Si el menor no tiene voluntad, como es que ese poder remoto bajo cuyas leyes no ha nacido, cuyo clima no ha esperimentado, cuya sociedad no ha frecuentado, de cuyos hábitos no participa, cuyas costumbres ignora, y cuyo padre no es ciudadano de ella, cómo es, decimos, que esa nacion puede imponerle una ciudadania forzosa, á la que no se halla ligado por vínculo alguno?

Es esta á nuestro juicio, una razon mas en favor de la eleccion que hemos hecho del nacimiento sobre el orígen, al dictar nuestra ley de ciudadania. Pero dejando á un lado esta cuestion, de mera conveniencia ó de pura forma, que en nada perjudica al perfecto derecho que tiene cada nacion para decretar sus leyes interiores, entraremos en otras consideraciones.

“Segun el sistema adoptado en Francia, prosigue el mismo autor citado anteriormente, toda persona nacida en Francia de un estrangero despues que este último se ha establecido allí, sin ánimo de regresar, es frances de pleno derecho aunque el padre no se haya hecho naturalizar.”

Tenemos, pues, aquí otra de las muchas anomalias que hemos citado ya, por la cual las leyes de Francia declaran súbdito al hijo de estrangero que, no habiéndose naturalizado, ha debido transmitir al hijo, segun sus leyes, la ciudadania que tenia antes de establecerse en Francia sin ánimo de regresar, por cuanto este solo hecho no prueba que él hubiese querido aceptar para sí y su descendencia la ciudadania francesa.

Pero este hecho está muy de acuerdo, no solo con el derecho natural, á que los legisladores franceses han cerrado los ojos, y que tratan de remediar en el presente caso, acercándose al espíritu de la ley que ha dictado el Estado de Buenos Aires, sino tambien con las ideas verdaderamente fundamentales que le han servido de base, al adoptar aquel sistema, como veremos mas adelante.

Al adoptar una ley de ciudadania, las naciones europeas han tenido en vista dos cosas; el comercio esterior—y sus conveniencias interiores.

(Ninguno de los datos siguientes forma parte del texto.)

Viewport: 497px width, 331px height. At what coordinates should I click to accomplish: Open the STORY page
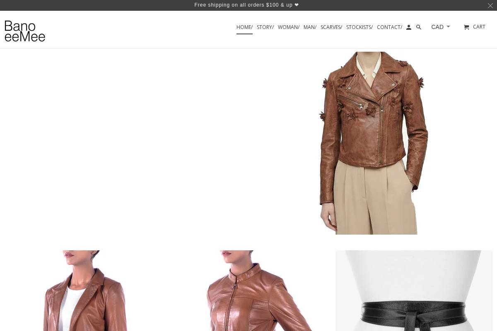point(265,27)
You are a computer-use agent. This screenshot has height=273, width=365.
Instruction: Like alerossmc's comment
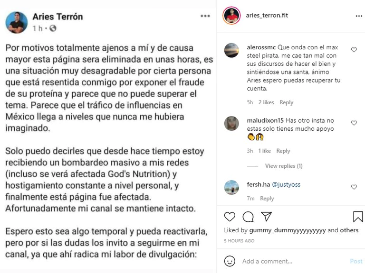pos(354,50)
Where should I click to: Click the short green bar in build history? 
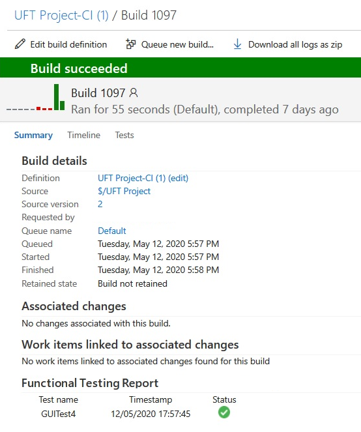pyautogui.click(x=63, y=106)
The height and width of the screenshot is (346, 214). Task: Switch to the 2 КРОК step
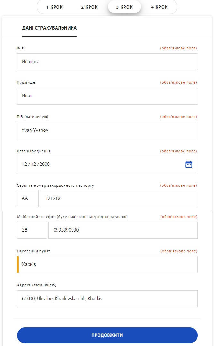(89, 7)
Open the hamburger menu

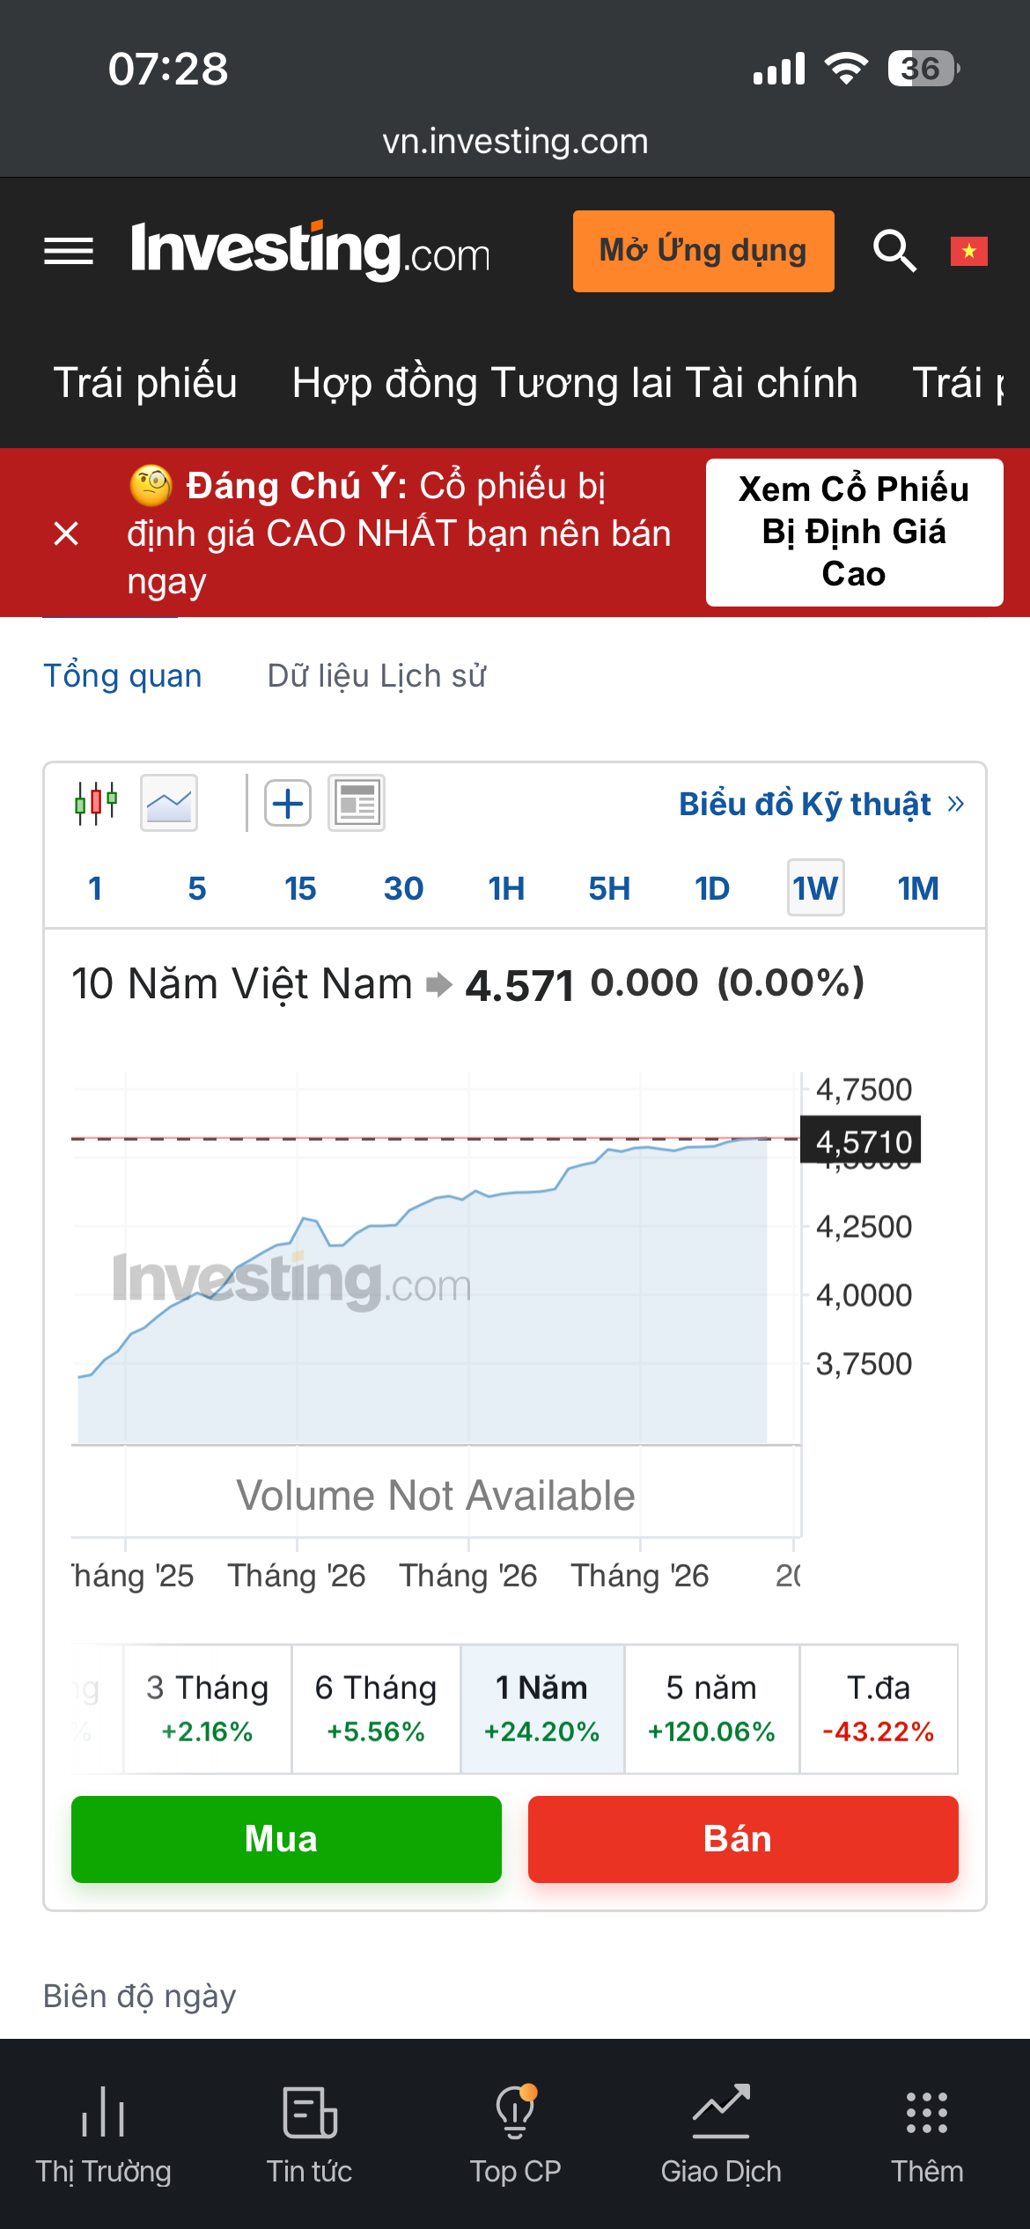(x=69, y=252)
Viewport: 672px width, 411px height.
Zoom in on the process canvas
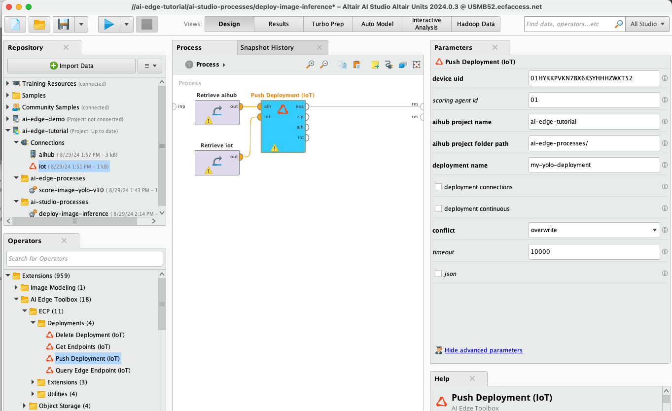(310, 64)
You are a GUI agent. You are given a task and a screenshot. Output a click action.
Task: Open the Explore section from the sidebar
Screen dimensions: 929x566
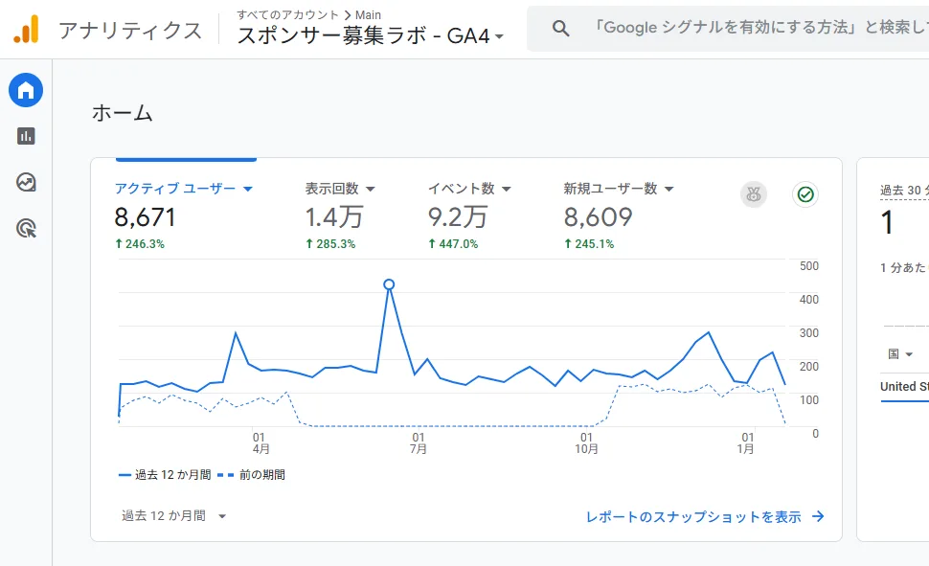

Partiendo de este principio, la Inglaterra y la Francia, las dos naciones mas poderosas del mundo, han comprendido la conveniencia de reconocer como súbditos á todos los descendientes de sus hijos respectivos nacidos en el esterior. Esta declaracion hecha por estas naciones, cuyos súbditos emigran diariamente al estrangero, no podia dejar de serles de gran utilidad desde que establecidos en el estrangero, ellos contribuirian muy eficazmente á centuplicar su influencia política y dar mayor salida á sus productos, ligándolos por aquel lazo al engrandecimiento de sus respectivas naciones.

Así, pues, era lógico que esas naciones no quisiesen perder las ventajas que de una declaracion semejante podian reportar, y que para conseguirlo se valiesen de todos los medios lícitos que reconocen los principios internacionales, asegurándose aquel privilegio por medio de tratados, ó reportando sus ventajas siempre que las leyes del pais donde iban á producir su efecto, ya fuese por debilidad, ya por condescendencia ó conveniencia propia, no creyesen oportuno el oponerse á su ejecucion, ó lo tolerasen.